Kwantlen Polytechnic University has partnered with the Native Education College to create pathways for students to earn their degree. The agreement will allow NEC students to count the Indigenous Land Stewardship certificate toward KPU’s Horticulture Urban Ecosystems bachelor’s degree.

“We felt the strong synergies between the Indigenous Land Stewardship program at NEC and the Horticulture Urban Ecosystems program at KPU were worth connecting,” said KPU Vice President, Students Steve Cardwell. “We’re proud to partner with the NEC to assist their students in obtaining degrees that will help them maintain ecosystem health and build resilience for their communities.”

“Students from the Indigenous land stewardship program will benefit greatly from the facilities and resources of KPU’s Department of Horticulture,” says Dr. Kathy Dunster, an instructor in the Horticulture Urban Ecosystems program.

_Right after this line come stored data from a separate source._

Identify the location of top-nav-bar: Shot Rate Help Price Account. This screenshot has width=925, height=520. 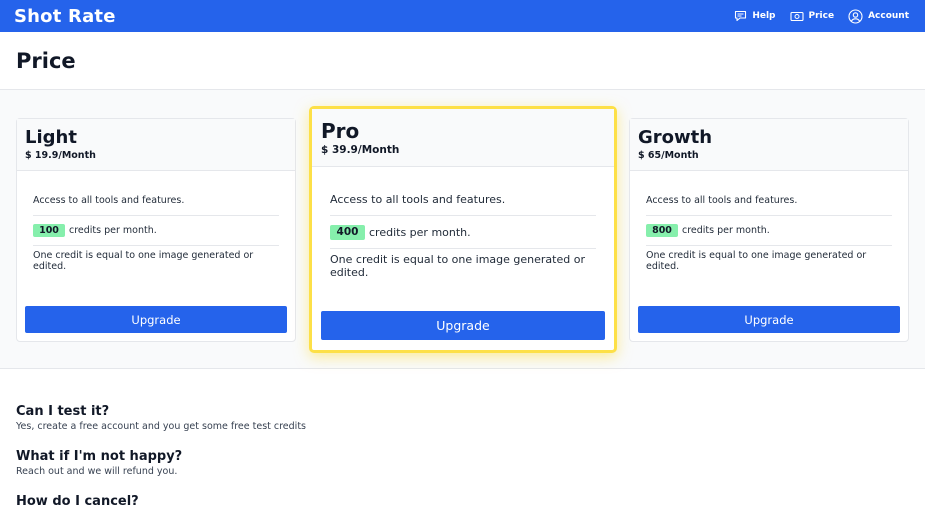
(462, 16).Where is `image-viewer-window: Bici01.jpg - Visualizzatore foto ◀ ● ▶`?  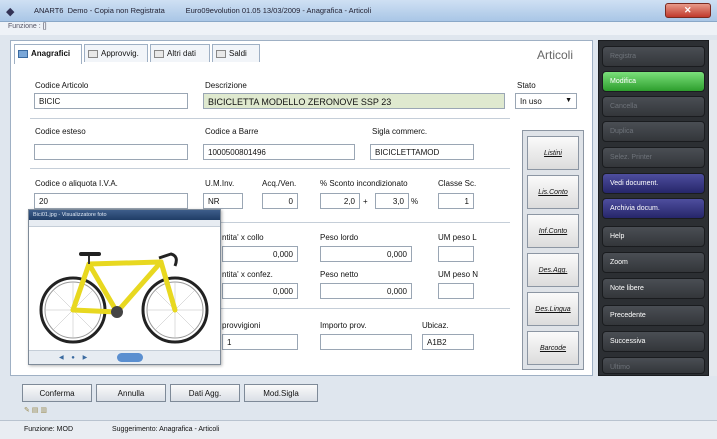
image-viewer-window: Bici01.jpg - Visualizzatore foto ◀ ● ▶ is located at coordinates (124, 287).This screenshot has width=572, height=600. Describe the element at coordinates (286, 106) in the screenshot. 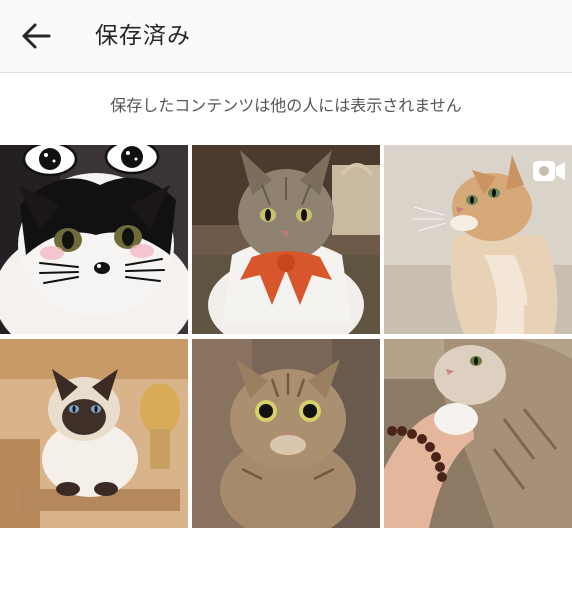

I see `privacy-notice: 保存したコンテンツは他の人には表示されません` at that location.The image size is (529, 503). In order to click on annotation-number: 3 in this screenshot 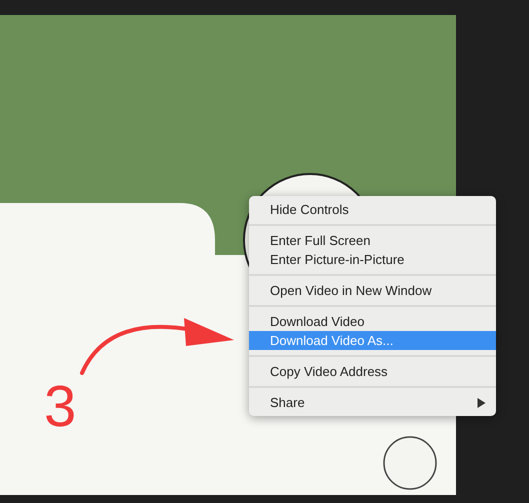, I will do `click(60, 407)`.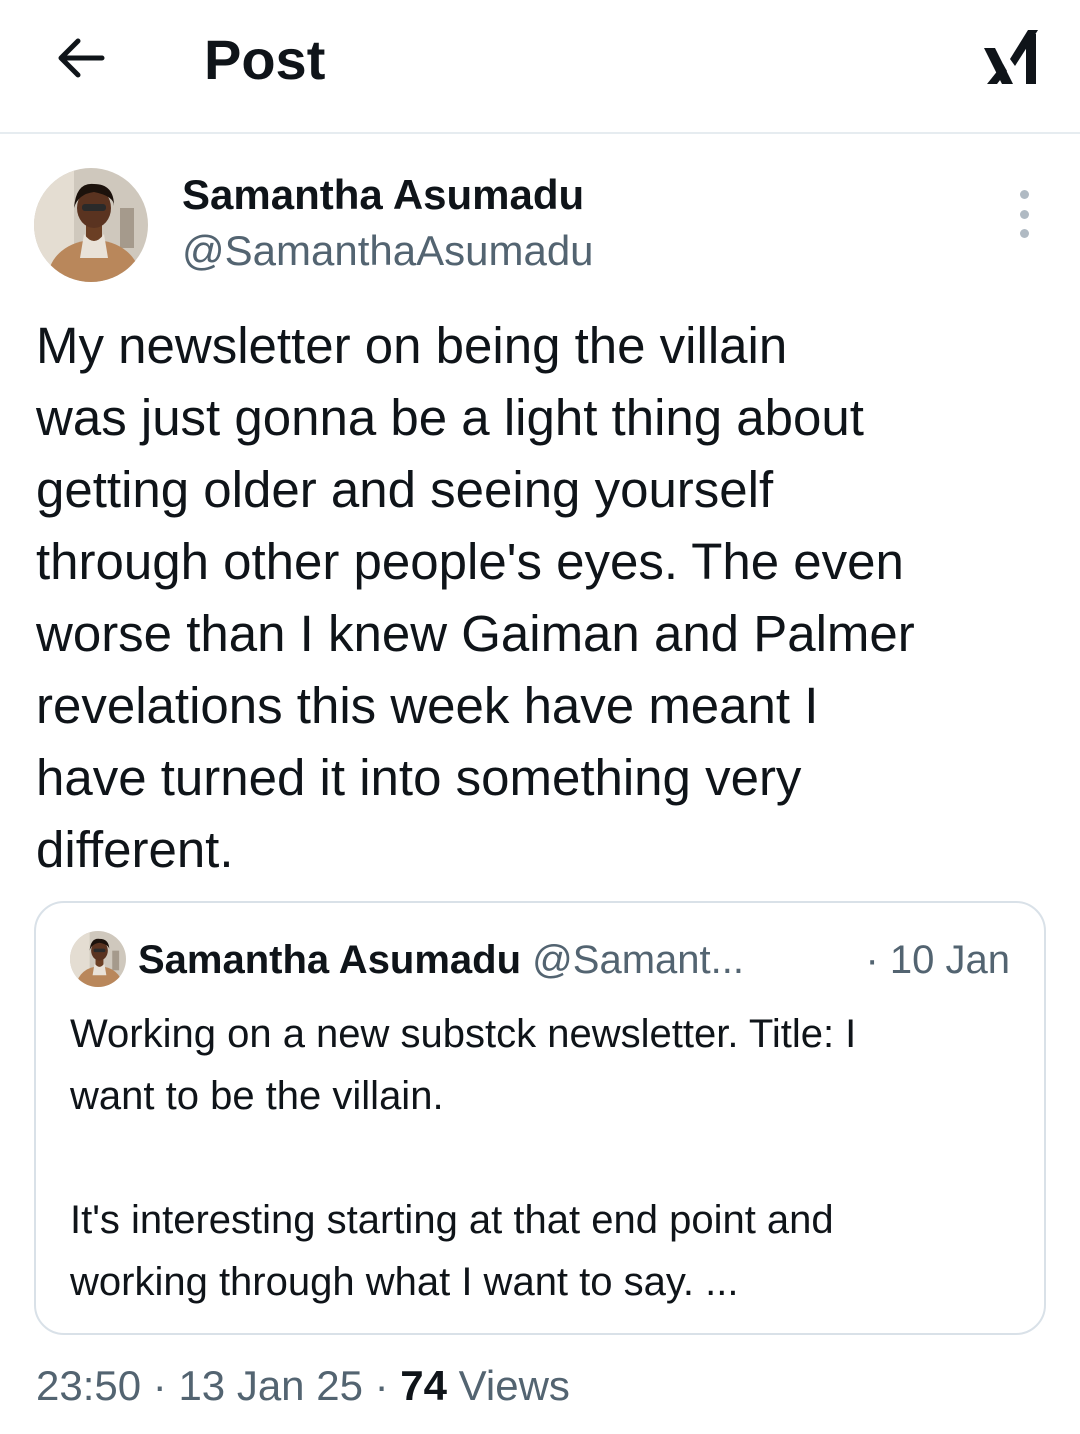 The height and width of the screenshot is (1434, 1080). I want to click on quoted-post-date: · 10 Jan, so click(938, 960).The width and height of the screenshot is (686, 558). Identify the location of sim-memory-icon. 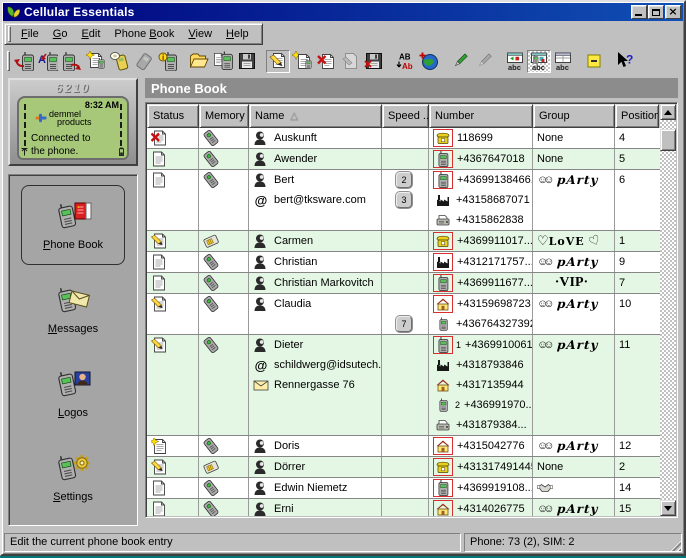
(211, 241).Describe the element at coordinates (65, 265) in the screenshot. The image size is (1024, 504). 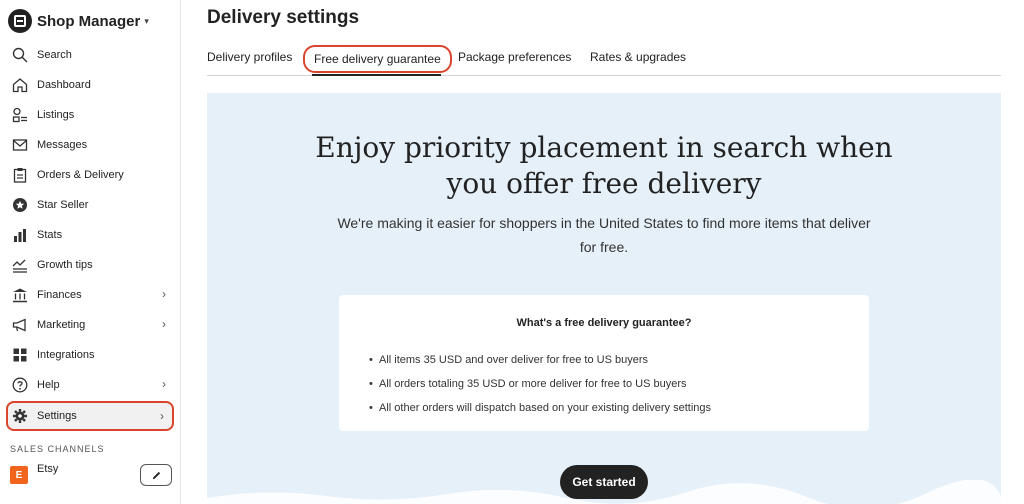
I see `sidebar-item-label: Growth tips` at that location.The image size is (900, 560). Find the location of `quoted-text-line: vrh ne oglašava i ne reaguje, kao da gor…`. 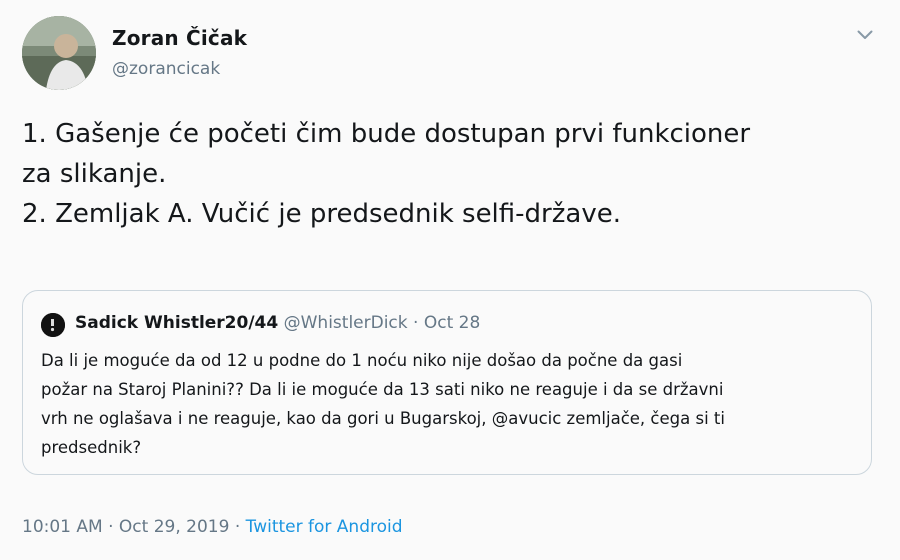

“From greenhouses to a rooftop research garden and the Logan Creek floodplain forest and salmon stream post-colonial ecosystem repair project, we have many opportunities on our Langley campus for hands-on experiential education,” she says.

Dunster says the agreement supports the United Nations’ Sustainable Development Goals, including eliminating poverty and hunger, equal access to education and clean water, protecting all life on land and finding decent work.